El libreto del encuentro no fue sencillo para los dirigidos por el cuerpo técnico egipcio. Nueva Zelanda, que venía de mostrar una cara sólida en su debut, sorprendió a los Faraones en el primer cuarto de hora. Al minuto 15, tras el cobro de un tiro de esquina quirúrgico, el defensor central Finn Surman se elevó con potencia en el área rival para conectar un frentazo letal que dejó sin opciones al guardameta egipcio, decretando el 1-0 parcial para los All Whites.
Durante el resto de la primera mitad, Egipto acusó el impacto anímico del gol y batalló para encontrar los hilos del mediocampo, yéndose al descanso con la urgencia de reajustar sus piezas ante una replegada y ordenada defensa oceánica.
La metamorfosis del segundo tiempo
El complemento dictó una narrativa completamente opuesta. Egipto saltó al terreno de juego con una intensidad renovada y una presión alta que asfixió la salida neozelandesa. El premio a la insistencia llegó al minuto 58, cuando Mostafa Ziko aprovechó un espacio en los linderos del área para firmar el gol del empate y encender las tribunas canadienses, que lucieron un notable apoyo al cuadro africano.
Con el momento anímico a su favor, apareció la gran figura y capitán de los Faraones. Al minuto 67, Mohamed Salah capitalizó una brillante jugada colectiva para definir con su calidad característica, dando vuelta al marcador y desatando la euforia en el banquillo egipcio.

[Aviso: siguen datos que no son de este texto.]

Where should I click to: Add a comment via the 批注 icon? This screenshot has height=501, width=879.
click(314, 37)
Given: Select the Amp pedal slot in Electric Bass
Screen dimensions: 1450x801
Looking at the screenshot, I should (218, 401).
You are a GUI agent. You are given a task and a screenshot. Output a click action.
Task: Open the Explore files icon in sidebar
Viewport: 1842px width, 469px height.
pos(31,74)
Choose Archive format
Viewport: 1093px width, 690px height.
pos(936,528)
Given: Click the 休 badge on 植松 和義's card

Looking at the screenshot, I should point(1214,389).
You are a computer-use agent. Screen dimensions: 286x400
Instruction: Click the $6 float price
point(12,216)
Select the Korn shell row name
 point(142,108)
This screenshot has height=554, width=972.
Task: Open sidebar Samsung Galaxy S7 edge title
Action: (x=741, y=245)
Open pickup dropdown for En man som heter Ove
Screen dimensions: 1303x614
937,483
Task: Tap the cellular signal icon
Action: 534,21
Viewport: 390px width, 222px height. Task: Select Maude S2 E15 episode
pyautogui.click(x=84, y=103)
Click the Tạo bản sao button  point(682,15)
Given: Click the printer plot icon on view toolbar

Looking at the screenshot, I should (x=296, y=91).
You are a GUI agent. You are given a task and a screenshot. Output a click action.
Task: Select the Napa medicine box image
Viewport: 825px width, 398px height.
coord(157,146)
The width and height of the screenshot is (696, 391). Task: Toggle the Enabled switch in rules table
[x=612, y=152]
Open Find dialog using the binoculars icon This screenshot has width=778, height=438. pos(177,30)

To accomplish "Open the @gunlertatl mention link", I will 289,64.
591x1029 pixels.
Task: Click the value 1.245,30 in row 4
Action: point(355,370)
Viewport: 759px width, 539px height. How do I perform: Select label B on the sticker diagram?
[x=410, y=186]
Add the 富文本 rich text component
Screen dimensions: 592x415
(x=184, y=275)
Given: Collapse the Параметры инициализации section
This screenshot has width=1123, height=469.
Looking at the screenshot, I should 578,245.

Nueva Zelanda intentó reaccionar adelantando sus líneas y buscando con balones largos a sus delanteros, pero la zaga egipcia se mantuvo impecable. La estocada final llegó en el epílogo del encuentro: al minuto 82, en un contragolpe letal perfectamente ejecutado, Trézéguet selló el 3-1 definitivo que liquidó cualquier aspiración de los oceánicos.
Panorama del Grupo G
Este resultado sacude por completo el sector y deja a Egipto en una posición inmejorable para avanzar a la ronda de dieciseisavos de final. Tras dos jornadas completas, la tabla de posiciones marcha de la siguiente manera:
- Egipto – 4 puntos (DG +2)
- Irán – 2 puntos (DG 0)
- Bélgica – 2 puntos (DG 0)
- Nueva Zelanda – 1 punto (DG -2)
Egipto cerrará la fase de grupos con la confianza por las nubes dependiendo de sí mismo para clasificar como líder, mientras que Nueva Zelanda se jugará la vida en la última fecha, obligada a ganar y esperar una combinación de resultados en uno de los grupos más cerrados y sorpresivos del torneo.